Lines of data
** START **
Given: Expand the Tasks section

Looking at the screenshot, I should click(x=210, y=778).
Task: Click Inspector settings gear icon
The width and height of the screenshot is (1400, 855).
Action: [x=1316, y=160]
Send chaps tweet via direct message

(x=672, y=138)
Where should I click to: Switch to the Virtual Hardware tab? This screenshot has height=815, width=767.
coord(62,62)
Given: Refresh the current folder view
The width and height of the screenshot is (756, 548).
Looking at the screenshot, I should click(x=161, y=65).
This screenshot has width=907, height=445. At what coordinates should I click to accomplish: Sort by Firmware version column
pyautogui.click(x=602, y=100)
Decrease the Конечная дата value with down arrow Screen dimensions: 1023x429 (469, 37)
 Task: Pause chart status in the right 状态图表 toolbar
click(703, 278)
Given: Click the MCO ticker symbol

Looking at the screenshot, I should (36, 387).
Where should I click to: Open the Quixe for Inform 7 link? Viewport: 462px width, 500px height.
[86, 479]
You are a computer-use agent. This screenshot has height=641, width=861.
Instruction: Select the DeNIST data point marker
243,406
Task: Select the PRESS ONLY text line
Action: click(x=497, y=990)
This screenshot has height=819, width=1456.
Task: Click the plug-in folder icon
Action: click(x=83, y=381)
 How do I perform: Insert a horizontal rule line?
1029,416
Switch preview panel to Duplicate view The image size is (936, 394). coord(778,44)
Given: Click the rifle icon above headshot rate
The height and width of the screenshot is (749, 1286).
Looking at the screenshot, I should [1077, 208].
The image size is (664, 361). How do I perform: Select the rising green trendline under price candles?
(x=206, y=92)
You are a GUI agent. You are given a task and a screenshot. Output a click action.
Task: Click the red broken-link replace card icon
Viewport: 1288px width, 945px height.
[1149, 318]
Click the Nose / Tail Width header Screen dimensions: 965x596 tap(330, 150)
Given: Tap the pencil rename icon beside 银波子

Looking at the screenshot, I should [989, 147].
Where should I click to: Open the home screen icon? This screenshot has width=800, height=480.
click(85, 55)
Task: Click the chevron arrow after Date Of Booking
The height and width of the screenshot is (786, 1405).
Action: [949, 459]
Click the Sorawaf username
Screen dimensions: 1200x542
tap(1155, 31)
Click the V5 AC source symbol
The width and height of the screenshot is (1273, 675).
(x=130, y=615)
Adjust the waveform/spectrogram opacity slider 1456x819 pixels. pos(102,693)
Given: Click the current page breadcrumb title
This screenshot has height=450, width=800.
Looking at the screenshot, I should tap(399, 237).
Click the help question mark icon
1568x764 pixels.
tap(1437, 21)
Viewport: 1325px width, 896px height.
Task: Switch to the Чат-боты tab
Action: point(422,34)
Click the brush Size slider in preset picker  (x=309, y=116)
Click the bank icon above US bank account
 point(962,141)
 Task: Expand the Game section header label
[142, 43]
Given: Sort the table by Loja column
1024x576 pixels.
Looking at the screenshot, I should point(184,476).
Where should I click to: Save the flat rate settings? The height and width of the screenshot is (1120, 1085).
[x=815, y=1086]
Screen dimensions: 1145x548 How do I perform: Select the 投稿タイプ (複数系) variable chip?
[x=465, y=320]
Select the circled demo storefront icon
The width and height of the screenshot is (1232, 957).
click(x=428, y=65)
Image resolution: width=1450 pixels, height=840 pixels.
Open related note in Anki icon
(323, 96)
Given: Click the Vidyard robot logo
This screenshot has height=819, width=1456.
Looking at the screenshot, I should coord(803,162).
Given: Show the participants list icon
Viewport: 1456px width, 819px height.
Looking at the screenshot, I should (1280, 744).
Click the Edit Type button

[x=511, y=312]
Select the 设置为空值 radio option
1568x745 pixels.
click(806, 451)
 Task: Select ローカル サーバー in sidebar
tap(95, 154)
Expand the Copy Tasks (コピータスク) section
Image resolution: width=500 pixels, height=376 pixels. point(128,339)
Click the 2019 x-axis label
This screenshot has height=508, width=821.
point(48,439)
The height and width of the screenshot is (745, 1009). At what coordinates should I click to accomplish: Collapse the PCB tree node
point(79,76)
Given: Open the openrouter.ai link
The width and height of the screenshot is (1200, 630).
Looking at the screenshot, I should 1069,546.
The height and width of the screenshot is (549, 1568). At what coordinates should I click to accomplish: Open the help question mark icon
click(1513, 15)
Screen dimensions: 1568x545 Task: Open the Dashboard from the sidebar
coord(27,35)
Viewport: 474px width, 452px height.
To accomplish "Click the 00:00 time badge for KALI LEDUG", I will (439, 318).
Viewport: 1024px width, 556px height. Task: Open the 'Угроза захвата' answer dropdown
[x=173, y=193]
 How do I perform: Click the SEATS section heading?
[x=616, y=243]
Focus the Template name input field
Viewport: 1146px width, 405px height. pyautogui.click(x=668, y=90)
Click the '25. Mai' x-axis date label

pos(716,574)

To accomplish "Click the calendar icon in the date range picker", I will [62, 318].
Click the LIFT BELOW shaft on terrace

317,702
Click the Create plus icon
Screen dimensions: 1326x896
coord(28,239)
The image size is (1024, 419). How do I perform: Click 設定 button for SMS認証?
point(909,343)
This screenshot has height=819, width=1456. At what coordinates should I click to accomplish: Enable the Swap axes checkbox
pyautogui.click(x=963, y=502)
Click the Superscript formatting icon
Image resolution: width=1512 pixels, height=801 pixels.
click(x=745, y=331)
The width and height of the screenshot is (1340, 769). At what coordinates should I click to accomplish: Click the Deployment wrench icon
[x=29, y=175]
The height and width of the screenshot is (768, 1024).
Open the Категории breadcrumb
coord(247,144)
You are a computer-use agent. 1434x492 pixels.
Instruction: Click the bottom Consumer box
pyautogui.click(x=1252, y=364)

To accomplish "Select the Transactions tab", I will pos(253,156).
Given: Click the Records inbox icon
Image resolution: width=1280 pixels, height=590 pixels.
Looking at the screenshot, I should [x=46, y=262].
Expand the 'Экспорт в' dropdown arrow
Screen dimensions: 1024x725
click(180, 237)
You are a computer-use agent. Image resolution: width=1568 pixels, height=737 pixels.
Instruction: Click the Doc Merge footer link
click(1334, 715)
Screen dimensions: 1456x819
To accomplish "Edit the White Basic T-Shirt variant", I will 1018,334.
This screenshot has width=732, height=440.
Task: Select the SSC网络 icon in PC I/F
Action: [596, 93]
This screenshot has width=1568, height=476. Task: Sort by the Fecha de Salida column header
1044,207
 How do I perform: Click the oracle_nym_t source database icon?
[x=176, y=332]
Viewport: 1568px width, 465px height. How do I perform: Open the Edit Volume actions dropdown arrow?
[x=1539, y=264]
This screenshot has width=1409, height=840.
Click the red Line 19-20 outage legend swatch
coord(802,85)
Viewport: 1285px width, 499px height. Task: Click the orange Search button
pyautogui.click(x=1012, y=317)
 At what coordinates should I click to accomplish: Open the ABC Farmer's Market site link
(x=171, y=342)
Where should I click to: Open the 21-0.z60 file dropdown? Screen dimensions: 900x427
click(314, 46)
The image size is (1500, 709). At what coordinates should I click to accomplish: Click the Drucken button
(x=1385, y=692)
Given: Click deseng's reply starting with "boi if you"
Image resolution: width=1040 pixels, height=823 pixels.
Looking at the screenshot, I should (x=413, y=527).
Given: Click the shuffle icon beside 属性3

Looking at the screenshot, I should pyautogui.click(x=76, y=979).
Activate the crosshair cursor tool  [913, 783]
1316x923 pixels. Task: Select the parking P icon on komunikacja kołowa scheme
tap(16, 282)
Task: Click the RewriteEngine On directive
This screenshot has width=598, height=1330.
** END **
== Description of the task ==
Copy out the records starting at the line that contains "Activate the crosshair" and ending at the end of the records.

== Output of the exercise ==
Activate the crosshair cursor tool  [913, 783]
1316x923 pixels. Task: Select the parking P icon on komunikacja kołowa scheme
tap(16, 282)
Task: Click the RewriteEngine On directive
This screenshot has width=598, height=1330.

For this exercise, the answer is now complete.